Cyber threat detection firm FireEye last week revealed it had suffered an attack on its systems resulting in the theft of its red team tools.
The company blamed nation-state hackers for the incident, as the security community was dogged by rumors that Russian cybercrime gang APT29 – or Cozy Bear – was responsible.
APT29 is a hacking group that’s separately been linked to one or more Russian intelligence agencies, specifically the Foreign Intelligence Service (SVR) and Federal Security Service (FSB).
The FireEye incident, which made global headlines last week, has now been established as the result of a supply chain attack spread via a trojan lurking within SolarWinds’ Orion software.
A hotfix has been released, with a further patch expected tomorrow (December 15).
Centralized monitoring and management tool Orion is typically used to track servers, workstations, mobiles, and IoT devices across an enterprise’s network.
In addition to several US government customers and all five branches of the US military, 425 of the US Fortune 500 also used SolarWinds’ services.
Hundreds of colleges and universities worldwide are also counted among the firm’s customers.
Notable SolarWinds clients include several US federal agencies including the Pentagon, NASA, the Department of Justice, and the Office of the President of the United States.
Although there was suggestion that the incident had targeted US federal agencies in particular, multiple government cybersecurity centers from across the globe also took the opportunity to warn their own citizens.
The New Zealand Computer Emergency Response Team (CERT NZ) advised SolarWinds users to apply the hotfix and to “consider isolating these servers immediately… ensuring no internet egress is permitted until the servers can be patched and secured”.

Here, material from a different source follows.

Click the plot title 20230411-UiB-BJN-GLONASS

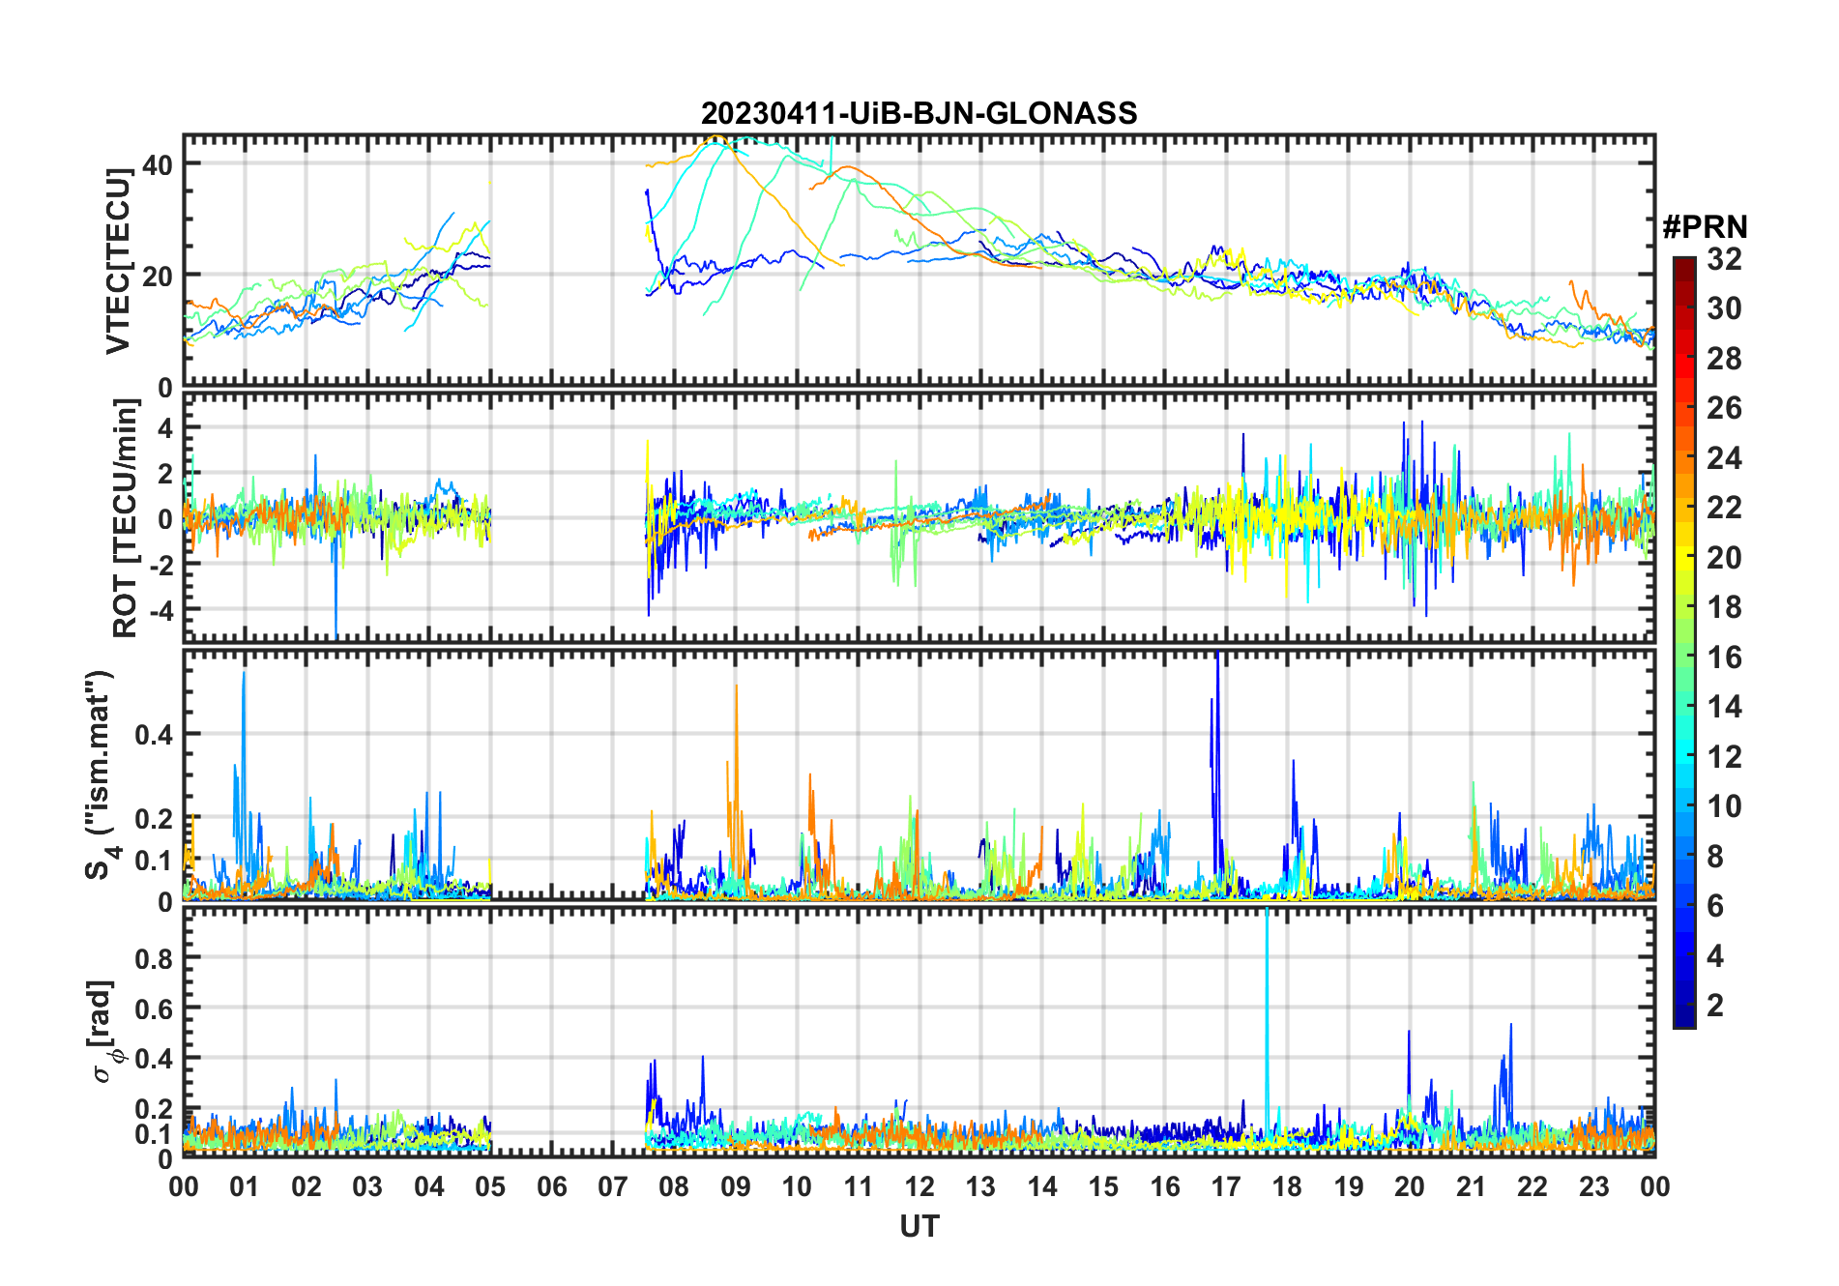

The agency, which also said it has been in discussions with its international partners, also said SolarWinds customers should also change the passwords to any infrastructure accessible by Orion servers as an additional precaution.
The UK’s National Cybersecurity Centre (NCSC) said today (December 14) that it is “working closely” with FireEye and its “international partners” on the incident.

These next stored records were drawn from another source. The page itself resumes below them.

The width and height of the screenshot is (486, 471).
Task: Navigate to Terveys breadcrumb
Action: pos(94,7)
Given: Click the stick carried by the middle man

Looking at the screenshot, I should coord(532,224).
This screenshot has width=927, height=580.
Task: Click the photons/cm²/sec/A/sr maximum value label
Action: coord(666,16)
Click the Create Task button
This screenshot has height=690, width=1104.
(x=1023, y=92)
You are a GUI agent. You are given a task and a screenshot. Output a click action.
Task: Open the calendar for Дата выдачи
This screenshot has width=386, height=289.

A spokesperson added: “Investigations are ongoing, and we are working extensively with partners and stakeholders to assess any UK impact.
“The NCSC recommends that organizations read FireEye’s update on their investigation and follow the company’s suggested security mitigations.”
Meanwhile the US Cybersecurity and Infrastructure Security Agency (CISA) issued an emergency directive directing all US federal agencies to review their networks for signs of compromise and disconnect all SolarWinds products immediately.
“The compromise of SolarWinds’ Orion Network Management Products poses unacceptable risks to the security of federal networks,” said CISA acting director Brandon Wales.
“Tonight’s directive is intended to mitigate potential compromises within federal civilian networks, and we urge all our partners – in the public and private sectors – to assess their exposure to this compromise and to secure their networks against any exploitation.”
It is believed that the supply chain attack campaign, which is still ongoing, could have begun as early as spring 2020.
Cybersecurity journalist Kim Zetter tweeted: “The hackers did this back in March and their activity was only recently discovered – this means they have been inside gov [government] systems all these months stealing data and spying on gov workers without anyone knowing until now.
“They also infected telecoms and other company networks.”
Experts at FireEye have said that hackers gained access to victims’ networks via a trojan injected into updates to SolarWinds’ Orion IT monitoring and management software.
After compromising SolarWinds’ networks, hackers injected malicious code into the software’s trusted code. This opened a backdoor, alerting perpetrators that they had access.
Following this, the malicious actors were able to gain access to SolarWinds’ clients’ systems and steal data.
The trojanized malware is being tracked by FireEye as ‘Sunburst’. A more detailed report on how the malware operates can be found on FireEye’s blog.